L’ouvrage collige divers textes de Carol Levasseur, professeur de science politique à l’Université Laval, décédé prématurément en 2003. Les douze chapitres sont pour la plupart des inédits, certains sont des notes de cours, d’autres fusionnent notes de cours et textes inédits. Le résultat surprend par le ton, qui n’est pas celui d’un livre scientifique, plutôt un mélange synthétique de portraits brossés à grands traits et de lieux communs des sciences sociales.

L’ouvrage procède d’une conception du politique, très proche de la définition sociologique : pour Levasseur est politique ce qui résulte du travail de la société sur elle-même. Ses écrits s’appuient sur les travaux pionniers de C. B. Macpherson, Rosanvallon, Foucault, Gauchet, Castoriadis, Lefort, Aglietta, et d’autres plus récents comme Martucelli et Giddens.

La première moitié du XXe siècle est passablement mouvementée (perte d’emprise des élites sur le discours public, mobilisation de masse, [End Page 527] etc.) mais au lendemain de la Deuxième Guerre mondiale avec la menace nucléaire, la sphère politique s’assagit, la démocratie pluraliste et représentative réussit à absorber en elle la contestation et même les partis communistes nationaux deviennent des partis comme les autres (chapitre 1). Se met ainsi progressivement en place une professionnalisation du politique (les partis deviennent des organisations permanentes gérées par des professionnels), la séduction électorale (conséquence directe du suffrage universel) et la dépolitisation des problèmes socio-économiques qui trouveront désormais des solutions technocratiques. C’est la politique du calme. Mais l’avènement de la société de consommation où triomphe le règne des images et des signes transforme cet espace politique pacifié en une scène de spectacle permanent.

TRAVAIL À FAIRE —
**a.** Comptez les lignes des entrées ci-dessous qui contiennent le mot « Describe », en tenant compte des majuscules et des minuscules. Donnez uniquement ce nombre.
**b.** Poursuivez le compte rendu de l’ouvrage de Carol Levasseur en reprenant après sa dernière phrase.

DONNÉES À TRAITER —

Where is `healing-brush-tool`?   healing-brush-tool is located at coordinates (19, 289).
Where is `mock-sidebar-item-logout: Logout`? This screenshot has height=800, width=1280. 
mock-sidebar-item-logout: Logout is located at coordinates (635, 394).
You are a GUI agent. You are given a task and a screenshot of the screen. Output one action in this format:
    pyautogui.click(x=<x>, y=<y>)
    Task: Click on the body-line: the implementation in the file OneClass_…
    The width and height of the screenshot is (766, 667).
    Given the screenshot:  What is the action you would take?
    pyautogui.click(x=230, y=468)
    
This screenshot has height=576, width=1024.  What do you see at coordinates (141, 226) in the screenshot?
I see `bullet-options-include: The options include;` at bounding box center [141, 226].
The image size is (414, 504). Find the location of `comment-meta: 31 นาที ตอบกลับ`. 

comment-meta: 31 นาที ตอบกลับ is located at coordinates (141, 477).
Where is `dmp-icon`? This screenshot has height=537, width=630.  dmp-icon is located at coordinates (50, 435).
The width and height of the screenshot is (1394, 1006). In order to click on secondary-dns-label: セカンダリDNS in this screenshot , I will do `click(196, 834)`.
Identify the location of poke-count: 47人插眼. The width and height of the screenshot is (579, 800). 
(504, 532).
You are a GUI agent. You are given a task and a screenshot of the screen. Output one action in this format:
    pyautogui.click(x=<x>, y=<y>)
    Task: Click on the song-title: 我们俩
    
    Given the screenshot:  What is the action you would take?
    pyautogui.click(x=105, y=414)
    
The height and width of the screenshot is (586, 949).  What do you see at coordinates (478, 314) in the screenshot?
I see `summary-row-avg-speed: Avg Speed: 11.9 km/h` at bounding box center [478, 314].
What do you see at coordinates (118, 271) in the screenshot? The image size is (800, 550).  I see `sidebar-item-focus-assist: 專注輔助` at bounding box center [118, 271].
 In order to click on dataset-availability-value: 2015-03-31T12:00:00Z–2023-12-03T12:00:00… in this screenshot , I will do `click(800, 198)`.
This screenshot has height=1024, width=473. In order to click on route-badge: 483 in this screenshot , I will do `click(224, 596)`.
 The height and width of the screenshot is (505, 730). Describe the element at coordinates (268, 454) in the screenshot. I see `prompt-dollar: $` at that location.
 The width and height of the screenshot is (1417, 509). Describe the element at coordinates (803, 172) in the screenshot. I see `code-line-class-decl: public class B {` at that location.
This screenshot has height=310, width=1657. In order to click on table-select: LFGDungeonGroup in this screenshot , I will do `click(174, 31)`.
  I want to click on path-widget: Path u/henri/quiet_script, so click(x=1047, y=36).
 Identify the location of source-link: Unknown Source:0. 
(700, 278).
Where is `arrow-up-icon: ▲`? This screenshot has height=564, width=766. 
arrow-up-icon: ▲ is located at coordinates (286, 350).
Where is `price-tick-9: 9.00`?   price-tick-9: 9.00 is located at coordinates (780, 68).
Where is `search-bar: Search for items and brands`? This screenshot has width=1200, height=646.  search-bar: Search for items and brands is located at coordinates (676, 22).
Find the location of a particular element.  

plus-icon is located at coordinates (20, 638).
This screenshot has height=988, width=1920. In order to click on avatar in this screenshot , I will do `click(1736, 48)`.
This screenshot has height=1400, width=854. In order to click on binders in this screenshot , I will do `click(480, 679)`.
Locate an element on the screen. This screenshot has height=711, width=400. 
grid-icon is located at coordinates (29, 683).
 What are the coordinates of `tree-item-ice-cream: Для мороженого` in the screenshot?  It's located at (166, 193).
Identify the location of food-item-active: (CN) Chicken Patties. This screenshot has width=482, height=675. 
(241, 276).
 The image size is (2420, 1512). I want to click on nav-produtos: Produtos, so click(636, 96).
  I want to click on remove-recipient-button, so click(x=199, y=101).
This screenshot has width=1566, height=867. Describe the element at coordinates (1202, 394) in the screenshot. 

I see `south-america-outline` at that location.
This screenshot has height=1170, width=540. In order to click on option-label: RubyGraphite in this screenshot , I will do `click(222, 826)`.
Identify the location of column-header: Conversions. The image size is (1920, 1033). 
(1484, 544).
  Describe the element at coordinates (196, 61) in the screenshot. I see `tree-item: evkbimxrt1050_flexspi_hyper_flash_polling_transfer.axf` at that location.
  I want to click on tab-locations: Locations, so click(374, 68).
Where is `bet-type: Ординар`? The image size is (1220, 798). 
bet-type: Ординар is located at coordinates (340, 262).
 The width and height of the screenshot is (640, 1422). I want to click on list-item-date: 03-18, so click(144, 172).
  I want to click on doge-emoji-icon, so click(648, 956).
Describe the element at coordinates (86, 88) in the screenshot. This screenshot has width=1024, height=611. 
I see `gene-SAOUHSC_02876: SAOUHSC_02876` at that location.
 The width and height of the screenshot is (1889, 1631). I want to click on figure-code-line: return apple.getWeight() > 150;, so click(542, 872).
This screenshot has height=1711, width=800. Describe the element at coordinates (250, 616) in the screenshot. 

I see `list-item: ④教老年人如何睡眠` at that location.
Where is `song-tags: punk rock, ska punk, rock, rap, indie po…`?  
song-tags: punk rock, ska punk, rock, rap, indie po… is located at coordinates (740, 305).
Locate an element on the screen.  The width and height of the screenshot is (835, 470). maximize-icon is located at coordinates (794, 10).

RÉPONSES PAR CONSIGNE —
**a.** 6

**b.**
La modernité implique une société civile émancipée du politique, résultat d’un assez lent procès. Ce n’est que progressivement que les gouvernements ont dû compter avec le marché, l’argent, les masses citadines, les prétentions de la science, etc. (chapitre 2). Plus le travail de la société sur elle-même se diffuse et plus l’État étend son emprise sur la société civile. Car l’État est l’instrument par lequel les rapports sociaux s’institutionnalisent.

Avec Hegel, la modernité est pleinement intelligée en tant que rupture avec ce qui la précède. L’essor du capitalisme, celui de l’industrialisation, la mise en place de l’État territorialement limité et le développement de la technoscience en sont les principaux symptômes. La modernité a désacralisé l’organisation sociale, délestant celle-ci de l’expérience passée condensée dans les pratiques traditionnelles, pour intensifier plutôt les attentes à l’égard de l’avenir. Normaliser les conduites, contrôler les mœurs, discipliner les corps, quadriller les mouvements; l’État moderne est un pouvoir administratif de surveillance de l’activité humaine alors même que ces changements se sont faits au nom de l’autonomie (chapitre 4).

Le discours postmoderne, désenchanté, engloutit tout recours aux grandes idéologies dans la création du sens, les grands récits meurent et débute alors le recyclage des idéologies sous mode microscopique. Il n’y a plus de mise en commun du sens, et prolifèrent les micro-récits flottants, éphémères et décousus. Dans le tournant communicationnel qu’ont pris les sciences sociales, il n’y a plus d’émetteur, que des destinataires éparpillés, changeant au gré des circonstances (chapitre 5).

La monnaie pour les économistes serait une énigme : chez Marx et les économistes orthodoxes, elle appartient à un monde enchanté et fétichisé. Ce qu’ils...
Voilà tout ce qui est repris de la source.